• Problem details:
After locating the line that contains "This screenshot has width=1280, height=721." in the data below, set down exactly that line and each one after it through the line that contains "This screenshot has height=850, width=834.", and nothing more.

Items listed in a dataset
▼▼▼

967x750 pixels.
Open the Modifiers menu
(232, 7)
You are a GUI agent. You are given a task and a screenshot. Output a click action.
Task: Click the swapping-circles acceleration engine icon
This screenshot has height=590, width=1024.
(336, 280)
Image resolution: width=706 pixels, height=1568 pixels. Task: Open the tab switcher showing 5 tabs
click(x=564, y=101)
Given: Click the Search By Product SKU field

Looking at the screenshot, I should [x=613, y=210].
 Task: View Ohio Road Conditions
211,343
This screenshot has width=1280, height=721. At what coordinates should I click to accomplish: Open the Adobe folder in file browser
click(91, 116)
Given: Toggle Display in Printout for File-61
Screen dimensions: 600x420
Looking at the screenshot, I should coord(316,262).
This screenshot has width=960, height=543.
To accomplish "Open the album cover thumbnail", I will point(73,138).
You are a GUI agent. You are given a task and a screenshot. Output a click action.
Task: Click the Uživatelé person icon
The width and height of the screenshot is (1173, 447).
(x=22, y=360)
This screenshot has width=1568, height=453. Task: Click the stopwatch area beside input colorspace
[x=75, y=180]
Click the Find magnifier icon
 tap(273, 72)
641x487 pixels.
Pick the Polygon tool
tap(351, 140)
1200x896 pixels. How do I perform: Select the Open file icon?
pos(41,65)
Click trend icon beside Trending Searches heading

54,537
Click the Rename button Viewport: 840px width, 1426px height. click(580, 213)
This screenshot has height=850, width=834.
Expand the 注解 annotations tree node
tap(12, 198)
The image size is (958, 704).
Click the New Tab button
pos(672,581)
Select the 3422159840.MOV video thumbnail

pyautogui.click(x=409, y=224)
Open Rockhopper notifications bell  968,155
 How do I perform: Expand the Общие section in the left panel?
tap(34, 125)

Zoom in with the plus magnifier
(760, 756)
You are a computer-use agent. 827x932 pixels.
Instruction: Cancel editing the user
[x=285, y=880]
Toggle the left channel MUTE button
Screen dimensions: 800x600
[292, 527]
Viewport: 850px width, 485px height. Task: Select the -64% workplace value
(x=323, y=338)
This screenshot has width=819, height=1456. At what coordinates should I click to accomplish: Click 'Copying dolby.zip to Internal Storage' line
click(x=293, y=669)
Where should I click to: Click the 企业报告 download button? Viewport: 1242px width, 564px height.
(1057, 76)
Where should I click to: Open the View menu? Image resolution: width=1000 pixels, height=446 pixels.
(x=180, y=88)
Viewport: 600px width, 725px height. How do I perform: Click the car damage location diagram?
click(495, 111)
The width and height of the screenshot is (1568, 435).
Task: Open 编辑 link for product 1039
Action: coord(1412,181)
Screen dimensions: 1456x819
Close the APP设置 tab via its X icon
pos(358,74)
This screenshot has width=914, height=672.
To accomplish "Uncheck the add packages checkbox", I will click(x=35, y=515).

▲▲▲

• Output of the exercise:
This screenshot has width=1280, height=721. At what coordinates should I click to accomplish: Open the Adobe folder in file browser
click(91, 116)
Given: Toggle Display in Printout for File-61
Screen dimensions: 600x420
Looking at the screenshot, I should coord(316,262).
This screenshot has width=960, height=543.
To accomplish "Open the album cover thumbnail", I will point(73,138).
You are a GUI agent. You are given a task and a screenshot. Output a click action.
Task: Click the Uživatelé person icon
The width and height of the screenshot is (1173, 447).
(x=22, y=360)
This screenshot has width=1568, height=453. Task: Click the stopwatch area beside input colorspace
[x=75, y=180]
Click the Find magnifier icon
 tap(273, 72)
641x487 pixels.
Pick the Polygon tool
tap(351, 140)
1200x896 pixels. How do I perform: Select the Open file icon?
pos(41,65)
Click trend icon beside Trending Searches heading

54,537
Click the Rename button Viewport: 840px width, 1426px height. click(580, 213)
This screenshot has height=850, width=834.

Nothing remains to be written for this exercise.